The new rule, which was released in January 2024, is expected to benefit providers and patients while bringing new requirements for payers. Payers will need to send prior authorization decisions within 72 hours for expedited (i.e., urgent) requests and seven calendar days for standard (i.e., nonurgent) requests. Payers will have to provide a specific reason for a denied prior authorization decision.
“The new rule provides much-needed change for otolaryngologists and their patients,” said Gene Brown, MD, otolaryngologist, president, and CEO of Charleston ENT & Allergy in Charleston, S.C. “For physicians, the prior authorization process will be streamlined, electronic, and much more transparent because reasons for denials will be required. For patients, wait times for prior authorization will be reduced.”
The regulation falls short in several critical areas, however, Dr. Brown said. Most notably, the rule’s timeframe requirements, while improved, remain inadequate. Healthcare advocates pushed for 24-hour decisions for expedited prior authorizations and 72-hour turnarounds for routine requests.
Additionally, the rule doesn’t affect the prior authorization processes for Medicare Part B or Part D drugs (e.g., prescription drugs that may be self-administered, administered by a provider, or dispensed or administered in a pharmacy or hospital). “This carve-out is significant because Part B drugs are often subjected to stringent prior authorization and step therapy protocols,” said Harry DeCabo, director of advocacy for the American Academy of Otolaryngology–Head and Neck Surgery in Alexandria, Va.
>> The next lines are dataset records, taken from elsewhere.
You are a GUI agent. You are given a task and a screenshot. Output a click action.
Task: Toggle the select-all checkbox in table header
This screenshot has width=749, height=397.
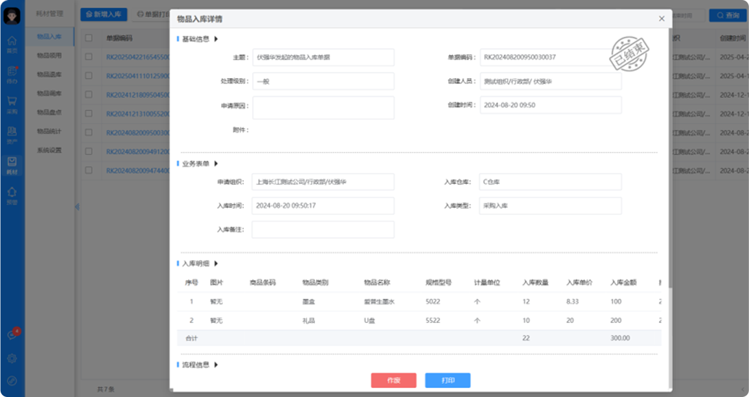(89, 38)
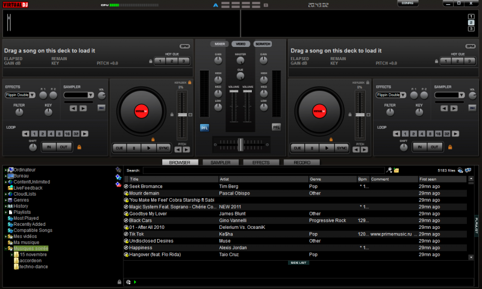482x289 pixels.
Task: Click the left deck sampler REC button
Action: click(101, 108)
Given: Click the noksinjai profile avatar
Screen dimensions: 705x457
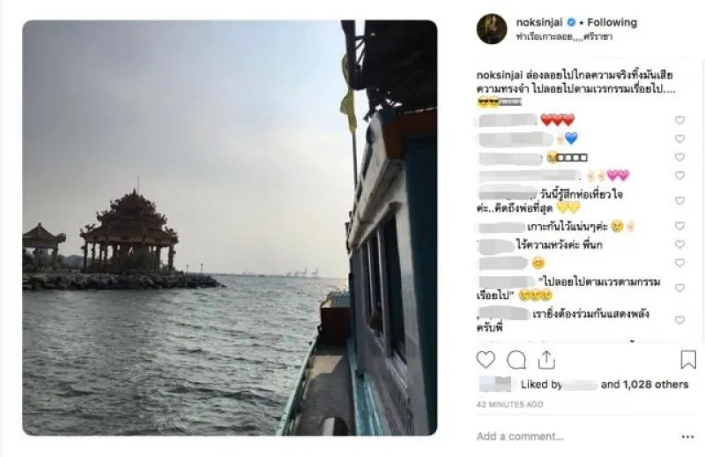Looking at the screenshot, I should [x=492, y=29].
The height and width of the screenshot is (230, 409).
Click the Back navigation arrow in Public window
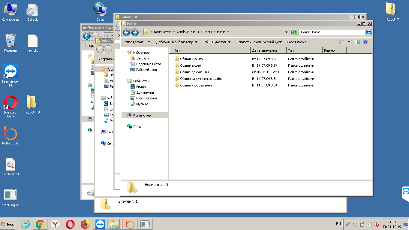[126, 32]
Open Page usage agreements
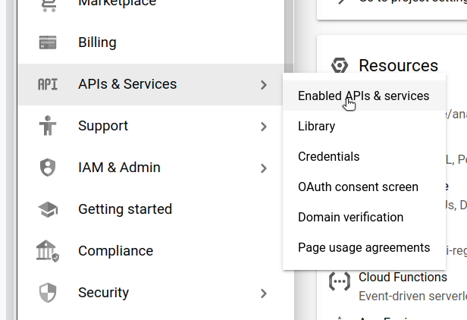 pos(364,248)
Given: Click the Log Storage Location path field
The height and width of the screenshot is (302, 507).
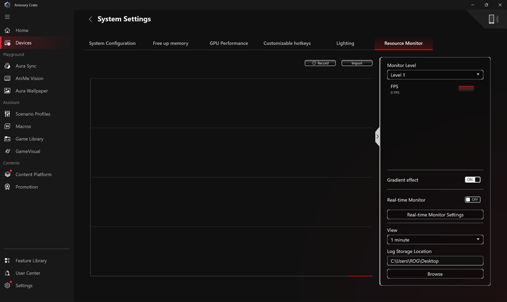Looking at the screenshot, I should coord(435,261).
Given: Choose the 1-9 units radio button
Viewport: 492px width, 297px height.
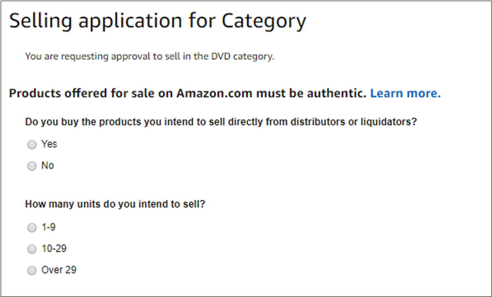Looking at the screenshot, I should coord(32,228).
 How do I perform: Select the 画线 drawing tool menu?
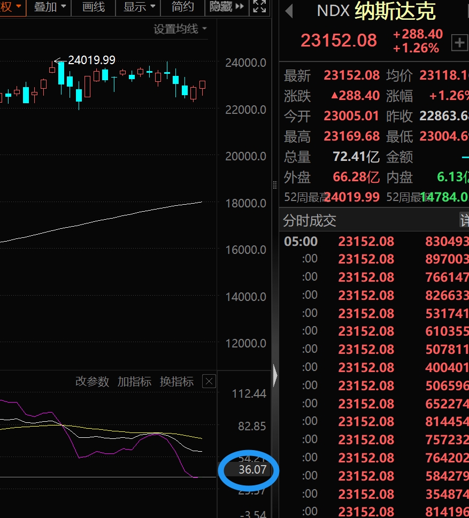(x=94, y=7)
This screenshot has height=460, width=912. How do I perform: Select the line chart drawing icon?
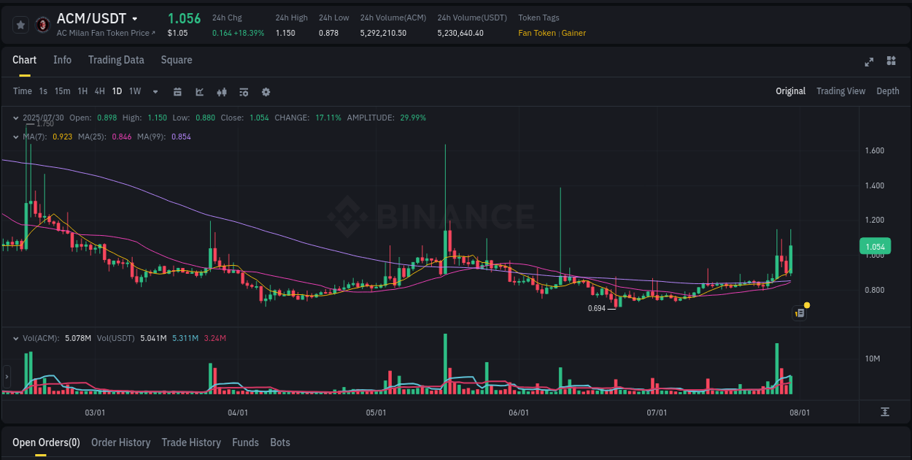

Yolanda Troublefield, MD, JD, an attending otolaryngologist at Southcoast Physicians Group in Dartmouth, Mass., and a clinical instructor of surgery at Brown School of Medicine in Providence, R.I., also has concerns about CMS’s new rule.
“On the one hand, insurers are asking us to maximize medical management and treatment of diseases prior to surgical intervention, and on the other hand, no structures are in place in order to get Part B medications approved in a timely fashion,” she said.
Starting in 2027, CMS’s new rule will place new requirements on providers who participate in the Medicare Merit-Based Incentive Payment System (MIPS). The rule creates a new measure, titled “electronic prior authorization,” regarding the Health Information Exchange objective for the MIPS Promoting Interoperability performance category and the Medicare Promoting Interoperability Program. “This will place more administrative burdens on physicians without meaningfully improving patient care or access,” Mr. DeCabo said.